These three attributes together signal to the kernel that

1. Late attach feature is in use for the remote core.
2. The remotecore and other nodes have been configured and are in use before the kernel boot. These should not be reset or idled during kernel boot.

The Linux kernel tree delivered with Processor SDK Linux Automotive includes a dts file that shows how to enable late attach feature for IPU2 on a DRA7xx evm with 7" LCD. This file was built in the following manner. The timers used by IPU2 are found from $PSDKLA/board-support/linux/arch/arm/boot/dts/dra7-evm.dts

&ipu2 {
    status = "okay";
    memory-region = <&ipu2_cma_pool>;
    mboxes = <&mailbox6 &mbox_ipu2_legacy>;
    timers = <&timer3>;
    watchdog-timers = <&timer4>, <&timer9>;
};

The MMU used by IPU2 can be found from $PSDKLA/board-support/linux/arch/arm/boot/dts/dra7.dtsi.

        ipu2: ipu@55020000 {
            compatible = "ti,dra7-rproc-ipu";
            reg = <0x55020000 0x10000>;
            reg-names = "l2ram";
            ti,hwmods = "ipu2";
            iommus = <&mmu_ipu2>;
            ti,rproc-standby-info = <0x4a008920>;
            status = "disabled";
        };

IPU2 uses timer3 to supply the OS tick and timer4 and timer9 as watchdog timers. IPU2 also uses an MMU referred to as mmu_ipu2 in the device tree. All of these nodes including the IPU2 node need to have the three attributes described above set.

The file $PSDKLA/board-support/linux/arch/arm/boot/dts/dra7-evm-lcd7-late-attach.dts has the full example. This file is structured such that it includes an existing configuration first

#include "dra7-evm-lcd7.dts"

and sets only the atrributes required for enabling late attach functionality.

Late attach can be enabled for other remotecores by setting the late attach atributes on the corresponding device tree nodes. Late attach can be enabled for other hardware configurations by choosing a different base .dts file. e.g.

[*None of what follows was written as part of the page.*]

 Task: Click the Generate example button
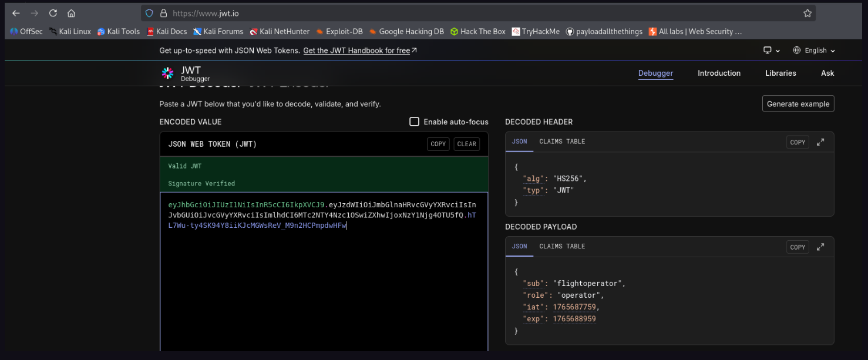798,104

If the EVM has a 10" lcd instead of 7" LCD, you can change the include to "dra7-evm-lcd10.dts" instead of "dra7-evm-lcd7.dts".

Build the .dtb file and use it for linux boot instead of the regular dtb file.

Boot setup[edit]

1. Configure the EVM for boot from SD card.
2. Use the MLO and u-boot.img built above with the early boot functionality enabled.
3. Use the dtb file built with the late attach functionality enabled.
4. Copy the IPU2 binary into the boot partition of the SD card. The IPU2 binary can be found in /lib/firmware/dra7-ipu2-fw.xem4 on the target filesystem.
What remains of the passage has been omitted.